Requisitos do problema => Transcreva sem alterações a parte da resenha abaixo sobre o romance "O seminarista", a partir das palavras "O suplício de" e terminando logo após "longe de Margarida.".

Trecho selecionado =>
------------------------
O suplício de Tântalo, por Luzia Almeida
Um retrato literário de amor, submissão e tragédia emocional
O romance “O seminarista” de Bernardo Guimarães, publicado em 1872, constrange-nos a pensar de modo mais responsável sobre nossas escolhas, principalmente aquelas escolhas relacionadas à profissão e ao relacionamento amoroso. Há escolhas erradas e escolhas certas. Escolhas erradas desencontram da felicidade. Então, é preciso escolher corretamente para não viver um eterno suplício.
Eugênio (personagem do romance) era feliz na infância com sua doce Margarida. O problema era que ele tinha alguma inclinação à vida eclesiástica e os pais dele o apoiaram deveras: “— Vou para o estudo, Margarida; papai mais mamãe querem que eu vá estudar para padre”. Pobre menino! Ele não tinha noção sobre o que era o claustro e o quanto sofreria longe de Margarida.
Na infância, Eugênio era feliz com Margarida, mas eles cresceram e seu pai governava sua vida: “— Mas eu não sou senhor de mim, Margarida; hei de fazer o que meu pai mandar”. No seminário, ele encontrou outros senhores e os senhores encontraram seus poemas escondidos: “Ali tu ressoando a doce avena / A Clore cantarás que é tua vida; / E eu te escutando chorarei saudades / Da minha Margarida”. Ele foi chamado para explicar-se sobre o poema e ficou aterrorizado com as palavras que lhe foram dirigidas: “—Que hipócrita! [...] Em tão tenra idade e já com o coração tão corrompido!... ah! velhaquete!... e andava-me aqui com carinha de santo!... que castigo merece uma hipocrisia tal!...”. Eugênio não acreditava que amar Margarida era um tipo de corrupção.
Assim, quando ficou claro para ele que teria que abrir mão de Margarida para poder ter uma vida totalmente devotada, quis recuar, apelou para a mãe: “— Ah! minha mãe... também eu... a falar a verdade... não tenho vontade nenhuma... [...]. — De ser padre, minha mãe...”. A mãe de Eugênio preferia vê-lo como sacerdote a vê-lo casado com Margarida. O pai dele também. Difícil essa sina do nosso rapaz. Quem poderia ajudá-lo? Ninguém! Nenhuma Sinhá Rita que pudesse ajudá-lo como ajudou Damião no conto machadiano “O caso da vara”. Bernardo Guimarães, diferente de Machado de Assis, levou o personagem até o altar e o sacrificou com a loucura.
------------------------
Amostra da listagem =>
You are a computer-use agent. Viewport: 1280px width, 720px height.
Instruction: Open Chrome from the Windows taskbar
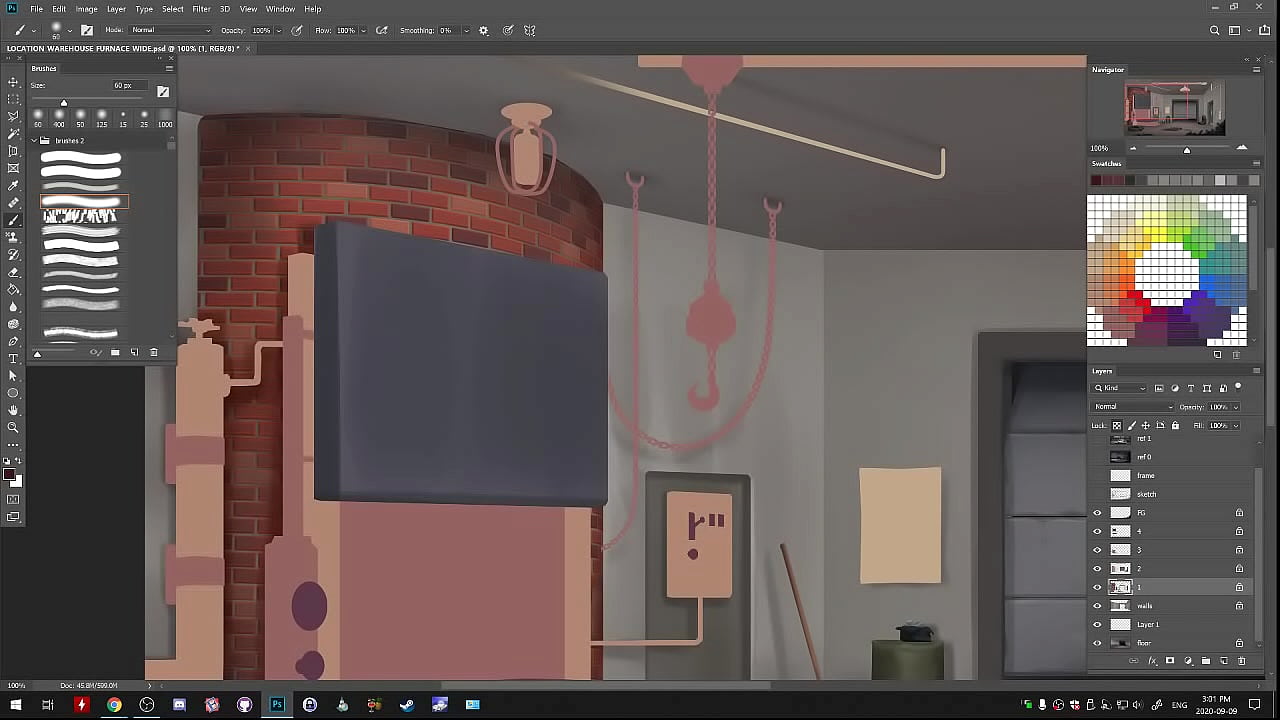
------------------------
Resultado do exercício =>
O suplício de Tântalo, por Luzia Almeida
Um retrato literário de amor, submissão e tragédia emocional
O romance “O seminarista” de Bernardo Guimarães, publicado em 1872, constrange-nos a pensar de modo mais responsável sobre nossas escolhas, principalmente aquelas escolhas relacionadas à profissão e ao relacionamento amoroso. Há escolhas erradas e escolhas certas. Escolhas erradas desencontram da felicidade. Então, é preciso escolher corretamente para não viver um eterno suplício.
Eugênio (personagem do romance) era feliz na infância com sua doce Margarida. O problema era que ele tinha alguma inclinação à vida eclesiástica e os pais dele o apoiaram deveras: “— Vou para o estudo, Margarida; papai mais mamãe querem que eu vá estudar para padre”. Pobre menino! Ele não tinha noção sobre o que era o claustro e o quanto sofreria longe de Margarida.